What are 401k vesting schedules? It protects employers in the event you leave the company after a short amount of time. Your employer wants to offer you a benefit of putting money into your retirement plan, but they also don’t want you to take advantage of them by leaving with their money quickly.

Thus they created a vesting schedule so that over time, more and more of the money they contribute to your retirement plan becomes yours.

How does all of this work? In this post, I will walk you through the ins and outs of 401k vesting schedules so you won’t be surprised when you encounter them.

#1. Your Money Is Your Money

When it comes to contributing money to your 401k plan, what you put into your account, is yours 100% of the time. For example, if you contribute $100 per paycheck into your 401k plan, that $100 is always yours.

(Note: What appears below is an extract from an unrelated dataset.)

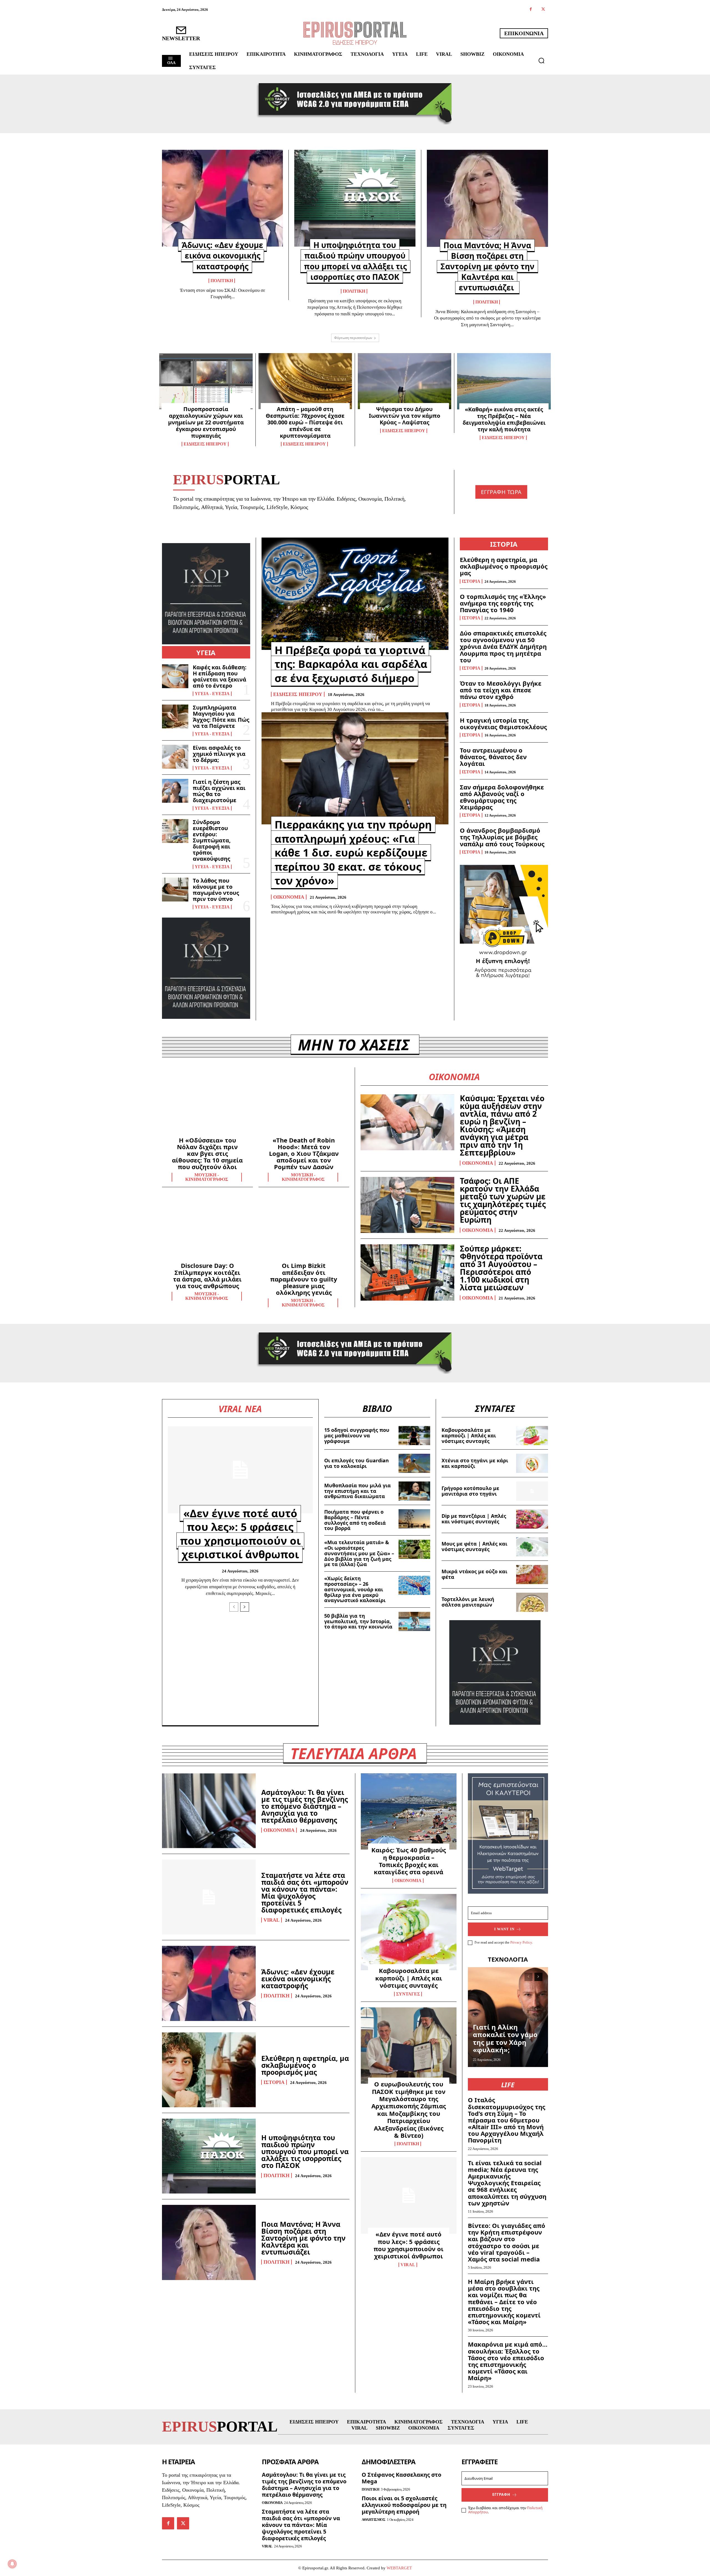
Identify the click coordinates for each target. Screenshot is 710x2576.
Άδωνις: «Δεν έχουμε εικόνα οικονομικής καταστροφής (222, 255)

So if in 6 months or 5 years, you decide to retire or leave your employer for another job, you can take that money with you. It is yours, no matter what. You never will lose or forfeit it.

#2. There Are Different 401k Vesting Schedules

While each company is free to set their own vesting schedule, there are 2 options that are very popular across many companies. They are as follows.

  • Cliff Vesting
  • Graded Vesting

With cliff vesting, you go from having 0% of your employers contributions vested to 100% after a short time. For example, you might have 10% vested after one year and then 20% after year two, 30% after year 3, and then 100% after the fourth year.

With graded vesting schedules, you have a set percent vest annually over a period of time. So you might have 20% vest each year and then after the fifth year, you are 100% vested.

#3. The Vesting Period Varies By Company

While the above examples are very common across employers in various sectors, not every company follows these schedules. They all make up a vesting schedule that makes the most sense for them.

For instance, when I worked at a small business, they used a graded vesting schedule. The only difference was that instead of 20% vesting each year and getting to 100% vested after 5 years, they vested 25% a year. This meant that I was fully vested after 4 years.